(DATASET)
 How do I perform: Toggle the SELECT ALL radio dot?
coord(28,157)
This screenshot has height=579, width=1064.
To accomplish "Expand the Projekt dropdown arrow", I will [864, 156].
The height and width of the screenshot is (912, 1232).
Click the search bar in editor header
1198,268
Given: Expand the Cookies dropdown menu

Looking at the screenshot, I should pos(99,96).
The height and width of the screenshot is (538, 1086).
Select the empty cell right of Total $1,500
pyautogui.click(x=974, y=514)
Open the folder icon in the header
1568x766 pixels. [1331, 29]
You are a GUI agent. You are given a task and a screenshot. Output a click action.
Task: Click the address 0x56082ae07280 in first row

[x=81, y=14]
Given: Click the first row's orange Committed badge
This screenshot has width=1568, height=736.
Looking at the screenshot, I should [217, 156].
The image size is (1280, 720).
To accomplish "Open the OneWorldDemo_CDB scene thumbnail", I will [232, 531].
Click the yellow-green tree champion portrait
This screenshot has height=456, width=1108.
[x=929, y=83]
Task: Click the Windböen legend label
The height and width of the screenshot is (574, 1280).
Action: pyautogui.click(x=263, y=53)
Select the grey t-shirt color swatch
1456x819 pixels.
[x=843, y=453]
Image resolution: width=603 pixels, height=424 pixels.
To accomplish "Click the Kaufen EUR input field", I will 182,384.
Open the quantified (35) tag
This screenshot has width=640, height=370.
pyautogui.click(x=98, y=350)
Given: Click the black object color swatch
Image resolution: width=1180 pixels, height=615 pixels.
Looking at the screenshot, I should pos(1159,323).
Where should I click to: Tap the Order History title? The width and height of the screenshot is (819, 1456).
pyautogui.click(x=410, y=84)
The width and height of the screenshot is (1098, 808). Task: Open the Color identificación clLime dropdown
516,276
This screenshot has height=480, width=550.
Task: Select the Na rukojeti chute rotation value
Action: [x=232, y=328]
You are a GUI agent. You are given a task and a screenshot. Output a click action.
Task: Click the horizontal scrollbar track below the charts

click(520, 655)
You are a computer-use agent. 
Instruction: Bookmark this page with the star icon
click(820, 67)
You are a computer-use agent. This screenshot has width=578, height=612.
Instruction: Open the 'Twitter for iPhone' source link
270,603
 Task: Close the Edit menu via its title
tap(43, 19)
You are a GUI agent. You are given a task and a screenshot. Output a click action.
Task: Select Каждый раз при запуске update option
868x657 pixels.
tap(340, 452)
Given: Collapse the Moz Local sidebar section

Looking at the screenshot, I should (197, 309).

(DIRECTIONS FOR THIS TASK) Using the data above, transcribe the lines that run from the line with "Task: Click the horizontal" to the line with "Task: Select Каждый", both ends kept, and output nothing else.

(REPLY)
Task: Click the horizontal scrollbar track below the charts

click(520, 655)
You are a computer-use agent. 
Instruction: Bookmark this page with the star icon
click(820, 67)
You are a computer-use agent. This screenshot has width=578, height=612.
Instruction: Open the 'Twitter for iPhone' source link
270,603
 Task: Close the Edit menu via its title
tap(43, 19)
You are a GUI agent. You are given a task and a screenshot. Output a click action.
Task: Select Каждый раз при запуске update option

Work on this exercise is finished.